### What to produce:
Beneath this task are records; print exactly the stretch of them from the line with "Click the plus icon to add exclusion" through the line with "Click the Kael footsteps monologue box", both ends included.

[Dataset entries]
····················
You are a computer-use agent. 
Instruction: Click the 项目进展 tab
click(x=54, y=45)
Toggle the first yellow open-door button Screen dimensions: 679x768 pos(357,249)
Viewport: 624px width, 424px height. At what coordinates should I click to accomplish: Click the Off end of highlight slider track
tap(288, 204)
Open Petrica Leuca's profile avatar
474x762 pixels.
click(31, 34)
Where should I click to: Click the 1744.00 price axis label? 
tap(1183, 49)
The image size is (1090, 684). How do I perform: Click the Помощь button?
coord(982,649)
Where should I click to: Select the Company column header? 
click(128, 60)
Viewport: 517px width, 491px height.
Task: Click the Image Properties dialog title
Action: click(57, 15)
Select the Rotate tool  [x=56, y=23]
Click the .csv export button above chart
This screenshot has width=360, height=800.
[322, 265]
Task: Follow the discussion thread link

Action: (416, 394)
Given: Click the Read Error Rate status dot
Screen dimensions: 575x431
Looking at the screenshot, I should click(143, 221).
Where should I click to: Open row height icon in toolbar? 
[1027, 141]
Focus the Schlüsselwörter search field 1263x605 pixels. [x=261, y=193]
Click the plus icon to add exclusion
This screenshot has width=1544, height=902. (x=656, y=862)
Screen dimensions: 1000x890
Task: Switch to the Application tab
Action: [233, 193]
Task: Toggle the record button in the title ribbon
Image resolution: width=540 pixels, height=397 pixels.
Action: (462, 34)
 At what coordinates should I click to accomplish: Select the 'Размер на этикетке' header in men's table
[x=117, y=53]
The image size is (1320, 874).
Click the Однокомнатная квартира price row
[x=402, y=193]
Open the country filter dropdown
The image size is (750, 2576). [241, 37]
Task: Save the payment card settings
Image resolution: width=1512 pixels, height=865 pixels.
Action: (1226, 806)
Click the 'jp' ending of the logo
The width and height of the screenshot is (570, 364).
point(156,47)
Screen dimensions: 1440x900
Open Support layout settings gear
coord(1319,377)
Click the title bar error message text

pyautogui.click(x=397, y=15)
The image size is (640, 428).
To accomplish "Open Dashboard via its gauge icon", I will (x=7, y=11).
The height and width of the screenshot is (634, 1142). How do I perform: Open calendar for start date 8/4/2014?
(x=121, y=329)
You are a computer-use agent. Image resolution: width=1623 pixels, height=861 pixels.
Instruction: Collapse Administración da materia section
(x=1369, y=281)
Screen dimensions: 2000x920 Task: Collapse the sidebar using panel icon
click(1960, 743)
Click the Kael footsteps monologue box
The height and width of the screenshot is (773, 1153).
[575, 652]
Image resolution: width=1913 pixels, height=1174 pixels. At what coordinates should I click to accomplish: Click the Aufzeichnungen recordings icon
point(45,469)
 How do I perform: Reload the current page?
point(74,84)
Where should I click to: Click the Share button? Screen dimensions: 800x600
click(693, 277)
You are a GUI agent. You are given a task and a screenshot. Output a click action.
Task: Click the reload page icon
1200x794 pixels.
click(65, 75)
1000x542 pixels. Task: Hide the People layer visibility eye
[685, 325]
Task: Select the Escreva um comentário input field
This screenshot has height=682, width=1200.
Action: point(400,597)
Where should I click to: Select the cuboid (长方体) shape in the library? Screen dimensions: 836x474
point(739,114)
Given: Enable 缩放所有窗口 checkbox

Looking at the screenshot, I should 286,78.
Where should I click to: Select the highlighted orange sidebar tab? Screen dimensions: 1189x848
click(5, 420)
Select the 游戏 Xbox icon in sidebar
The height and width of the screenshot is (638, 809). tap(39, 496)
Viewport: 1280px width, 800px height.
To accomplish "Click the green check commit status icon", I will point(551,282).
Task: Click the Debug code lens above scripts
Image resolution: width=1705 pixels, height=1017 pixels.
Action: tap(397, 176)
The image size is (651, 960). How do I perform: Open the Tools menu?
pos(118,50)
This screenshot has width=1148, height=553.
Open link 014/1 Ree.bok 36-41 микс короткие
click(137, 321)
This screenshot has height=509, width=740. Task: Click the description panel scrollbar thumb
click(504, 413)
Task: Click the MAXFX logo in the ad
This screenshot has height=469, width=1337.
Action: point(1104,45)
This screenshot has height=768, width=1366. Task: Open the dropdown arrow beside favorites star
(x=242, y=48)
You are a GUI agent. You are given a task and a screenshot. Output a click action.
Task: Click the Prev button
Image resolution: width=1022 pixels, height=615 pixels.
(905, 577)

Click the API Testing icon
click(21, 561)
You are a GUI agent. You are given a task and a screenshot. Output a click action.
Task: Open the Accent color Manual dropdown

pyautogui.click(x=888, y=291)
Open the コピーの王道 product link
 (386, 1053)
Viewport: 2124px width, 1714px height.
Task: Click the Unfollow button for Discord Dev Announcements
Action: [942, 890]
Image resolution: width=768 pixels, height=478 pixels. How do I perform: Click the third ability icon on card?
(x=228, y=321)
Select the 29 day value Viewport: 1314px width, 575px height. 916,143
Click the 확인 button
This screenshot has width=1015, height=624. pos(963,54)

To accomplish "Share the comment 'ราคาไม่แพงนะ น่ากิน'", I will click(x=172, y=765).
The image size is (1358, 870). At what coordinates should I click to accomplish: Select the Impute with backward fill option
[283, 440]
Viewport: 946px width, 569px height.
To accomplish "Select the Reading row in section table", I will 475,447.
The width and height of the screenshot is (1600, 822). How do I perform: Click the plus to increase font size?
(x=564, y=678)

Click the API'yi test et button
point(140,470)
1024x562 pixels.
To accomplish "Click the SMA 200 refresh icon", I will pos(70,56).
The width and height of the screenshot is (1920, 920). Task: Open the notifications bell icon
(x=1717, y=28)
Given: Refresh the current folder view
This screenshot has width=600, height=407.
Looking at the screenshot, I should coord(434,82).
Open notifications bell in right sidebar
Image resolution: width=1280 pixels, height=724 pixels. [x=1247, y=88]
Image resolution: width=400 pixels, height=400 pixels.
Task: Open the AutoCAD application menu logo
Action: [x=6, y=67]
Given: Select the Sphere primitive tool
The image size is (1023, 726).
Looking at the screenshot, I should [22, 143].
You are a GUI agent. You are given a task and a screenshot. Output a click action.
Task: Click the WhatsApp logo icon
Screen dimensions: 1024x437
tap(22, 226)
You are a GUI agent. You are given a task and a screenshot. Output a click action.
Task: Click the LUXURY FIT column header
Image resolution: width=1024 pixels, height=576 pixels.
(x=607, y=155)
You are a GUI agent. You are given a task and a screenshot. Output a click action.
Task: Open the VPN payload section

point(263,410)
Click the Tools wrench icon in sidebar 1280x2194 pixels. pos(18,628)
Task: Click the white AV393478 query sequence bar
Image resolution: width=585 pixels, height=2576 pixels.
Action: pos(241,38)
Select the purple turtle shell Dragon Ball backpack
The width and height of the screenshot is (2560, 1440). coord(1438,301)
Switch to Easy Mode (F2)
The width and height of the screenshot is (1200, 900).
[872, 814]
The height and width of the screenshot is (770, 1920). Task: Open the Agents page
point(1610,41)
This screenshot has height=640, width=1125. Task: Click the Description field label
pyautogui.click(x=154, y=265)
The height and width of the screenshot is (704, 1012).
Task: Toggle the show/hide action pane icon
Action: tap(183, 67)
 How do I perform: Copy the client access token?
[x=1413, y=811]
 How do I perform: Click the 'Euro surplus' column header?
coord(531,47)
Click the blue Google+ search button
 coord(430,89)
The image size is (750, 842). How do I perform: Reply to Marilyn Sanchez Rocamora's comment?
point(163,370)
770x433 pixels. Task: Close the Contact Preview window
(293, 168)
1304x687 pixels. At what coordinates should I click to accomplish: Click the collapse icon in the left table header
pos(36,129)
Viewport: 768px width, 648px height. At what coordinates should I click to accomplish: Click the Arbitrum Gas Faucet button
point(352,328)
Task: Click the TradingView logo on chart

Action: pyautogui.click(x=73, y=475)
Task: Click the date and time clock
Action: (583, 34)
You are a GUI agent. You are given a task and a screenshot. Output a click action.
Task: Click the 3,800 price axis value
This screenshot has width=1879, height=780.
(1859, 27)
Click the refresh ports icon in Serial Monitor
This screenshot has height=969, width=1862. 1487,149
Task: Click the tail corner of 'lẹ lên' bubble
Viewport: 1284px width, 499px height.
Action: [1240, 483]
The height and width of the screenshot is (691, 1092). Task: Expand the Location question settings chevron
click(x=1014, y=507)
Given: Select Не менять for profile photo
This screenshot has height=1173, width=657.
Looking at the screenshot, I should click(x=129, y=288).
····················
### Expected answer:
Click the plus icon to add exclusion
This screenshot has width=1544, height=902. (x=656, y=862)
Screen dimensions: 1000x890
Task: Switch to the Application tab
Action: [233, 193]
Task: Toggle the record button in the title ribbon
Image resolution: width=540 pixels, height=397 pixels.
Action: (462, 34)
 At what coordinates should I click to accomplish: Select the 'Размер на этикетке' header in men's table
[x=117, y=53]
The image size is (1320, 874).
Click the Однокомнатная квартира price row
[x=402, y=193]
Open the country filter dropdown
The image size is (750, 2576). [241, 37]
Task: Save the payment card settings
Image resolution: width=1512 pixels, height=865 pixels.
Action: (1226, 806)
Click the 'jp' ending of the logo
The width and height of the screenshot is (570, 364).
point(156,47)
Screen dimensions: 1440x900
Open Support layout settings gear
coord(1319,377)
Click the title bar error message text

pyautogui.click(x=397, y=15)
The image size is (640, 428).
To accomplish "Open Dashboard via its gauge icon", I will (x=7, y=11).
The height and width of the screenshot is (634, 1142). How do I perform: Open calendar for start date 8/4/2014?
(x=121, y=329)
You are a computer-use agent. Image resolution: width=1623 pixels, height=861 pixels.
Instruction: Collapse Administración da materia section
(x=1369, y=281)
Screen dimensions: 2000x920 Task: Collapse the sidebar using panel icon
click(1960, 743)
Click the Kael footsteps monologue box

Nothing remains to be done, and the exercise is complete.